A/Prof Mark Danta heads the  Gastrointestinal, Liver and Microbiome Research Unit at the St Vincent’s Centre of Applied Medical Research at St Vincent’s Hospital. The unit provides leadership, particularly in the translation from clinical medicine to the bench and vice versa, to enhance the outcomes of any patient treatment. This  includes: clinical medicine, laboratory-based virology and immunology research, qualitative methods, and epidemiology.

Our goals

The unit’s research focuses on collaborative clinical translational research studies of the gastrointestinal immune system, microbiome, cirrhosis and its complications, hepatocellular cancer and non-invasive assessment of liver fibrosis.The liver focus is supervised by A/Prof Mark Danta, Dr Ian Lockart and A/Prof Robert Feller. The Inflammatory Bowel Disease focus is led by Dr Simon Ghaly and Dr Craig Haifer.
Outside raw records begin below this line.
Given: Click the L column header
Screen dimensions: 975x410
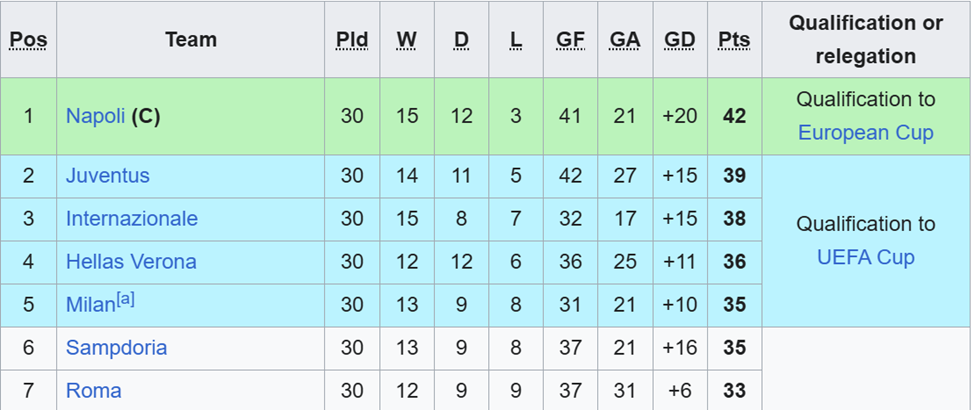Looking at the screenshot, I should click(x=515, y=40).
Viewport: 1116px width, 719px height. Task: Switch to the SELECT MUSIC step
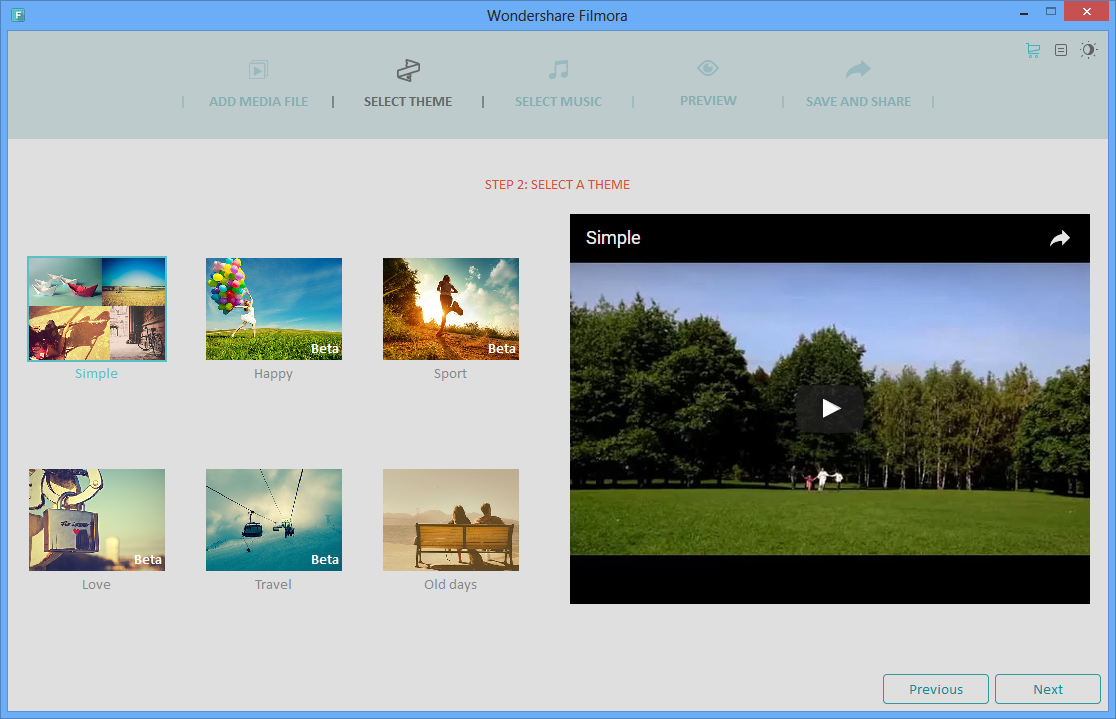pos(558,101)
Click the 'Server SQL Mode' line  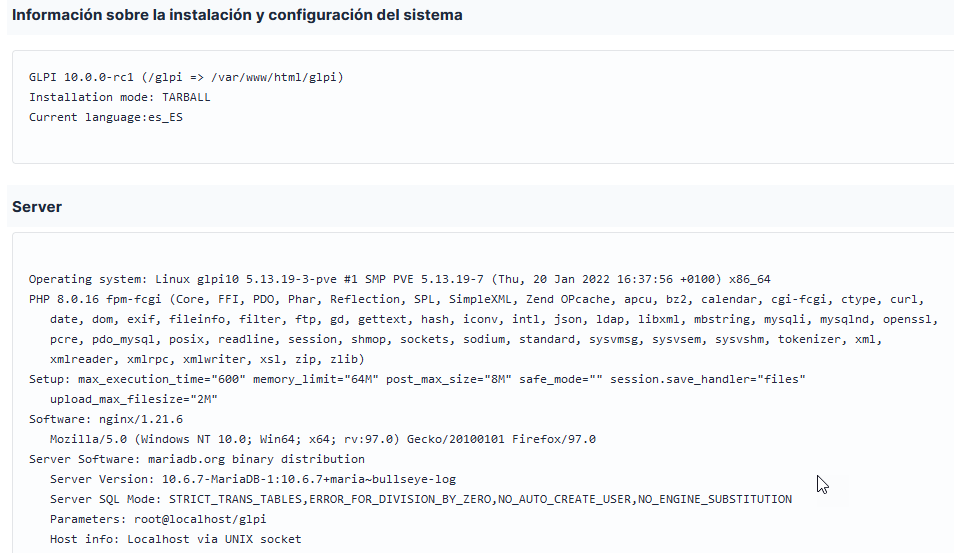421,499
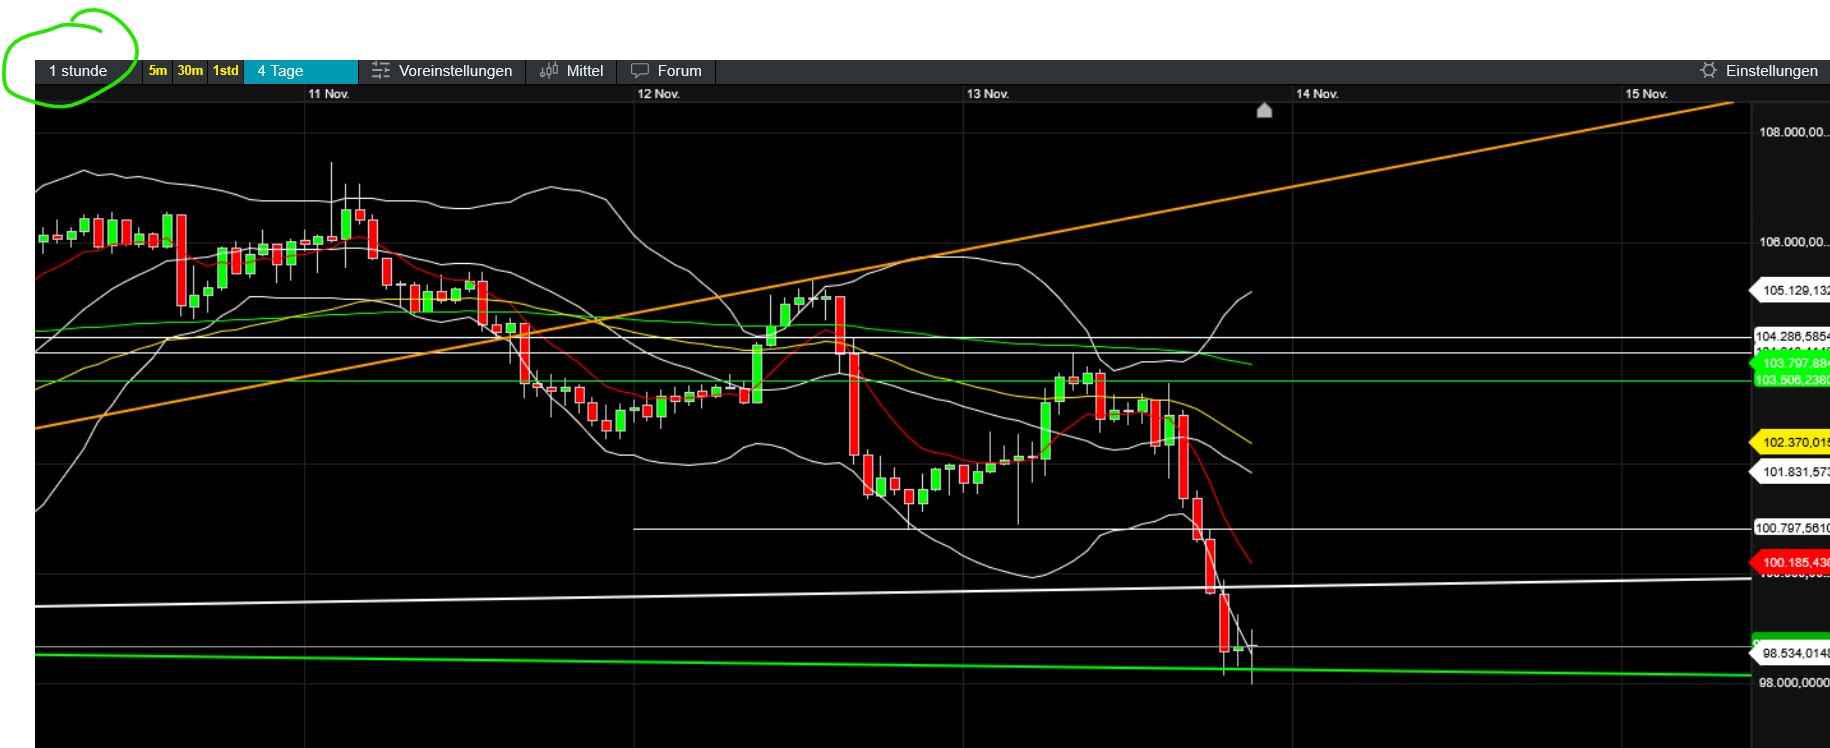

The unit has funding from National Health and Medical Research Council (NH&MRC), NSW Cancer Council, UNSW, St Vincent’s Clinic Foundation and the St Vincent’s Hospital Curran Foundation. The unit has ongoing research collaborations with the Kirby Institute, Garvan Institute, UNSW, Charles Perkins Institute and UTS. We also run a number of Pharma trials exploring novel therapies in liver disease, liver cancer and IBD. Currently, we have two PhD students and five honours students.

Research strengths

Our research strengths are built around our clinical activities and collaborations including:

  • Clinical medicine

  • Laboratory-based virology and immunology research

  • Qualitative methods 

  • Epidemiology

Our projects

  1. Determining factors associated with bone loss in a prospective cohort of patient with inflammatory bowel disease. This is a longitudinal study in collaboration with Prof. Jacqueline Center from the Garvan Institute looking at clinical and biochemical determinants of bone loss in IBD patients with the goal of developing an IBD specific risk calculator. The project has received funding from the St. Vincent’s clinic foundation and has ethical approval.
  2. Metabolic Monitoring of the Microbiome in Liver disease (3M-G) study: Diseases of the gut such as IBD and liver disease are influenced by unhealthy microbiomes. Monitoring the body’s pattern of blood glucose levels after eating has the potential to provide important data on the complex interaction between the microbiome and the body in disease. Identifying healthy glucose patterns to specific foods, personalised diet interventions could be developed to treat these diseases– a form of precision medicine.
  3. HCC Clinical Cohort: Hepatocellular carcinoma is a poor prognosis cancer that complicates cirrhosis. We have initiated a multicentre clinical cohort study to understand the management and prognosis over time of HCC in NSW. This allows the evaluation of therapeutic guidelines within the cohort with the aim of improving the outcome of HCC.
  4. Thromboelastography is a functional measure of clotting. The RoTiLD study will compare thromboelastography using ROTEM to standard clotting bleeding tests with the aim to determine whether ROTEM is a better method of predicting and mitigating bleeding risk in cirrhotic patients undergoing invasive procedures.
  5. Viral hepatitis and bone disease – a data-linkage study: Chronic liver disease and some viral hepatitis treatments are risk factors for osteoporosis. Using NSW-wide linkage of viral hepatitis notification and various databases that include hospitalisation, MBS and PBS data the correlation between viral hepatitis, treatment and bone disease will be explored.
  6. Urine study for HCC: The primary objective of the study is to evaluate the performance of the MCH Test Kit evaluating urine amino acid patterns in detecting malignant liver tumour from individuals with definite hepatocellular carcinoma. This is a prospective single centre study.
  7. Utility of frailty in management of HCC: In a state-wide study of liver multidisciplinary team (MDT) meetings we will evaluate whether the assessment of frailty in this population impacts prognosis and treatment outcome. If frailty is an important factor it may become a component of the assessment of this population.
  8. Faecal Microbiota Transplantation in Immune Checkpoint Inhibitor Colitis –Immune Checkpoint Inhibitors are being used for an increasing number of cancers and we are seeing an increasing incidence of immune mediated side effects including colitis. FMT has been shown to be efficacious in the treatment of C.difficile infection and ulcerative colitis and its utility is being explored in various other indications. We aim to evaluate the efficacy of using FMT in immune checkpoint inhibitor associated colitis.

Our results

We provide leadership in gastrointestinal, liver and microbiome research locally, nationally and internationally through our commitment to research, teaching and training, advisory roles and collaborations.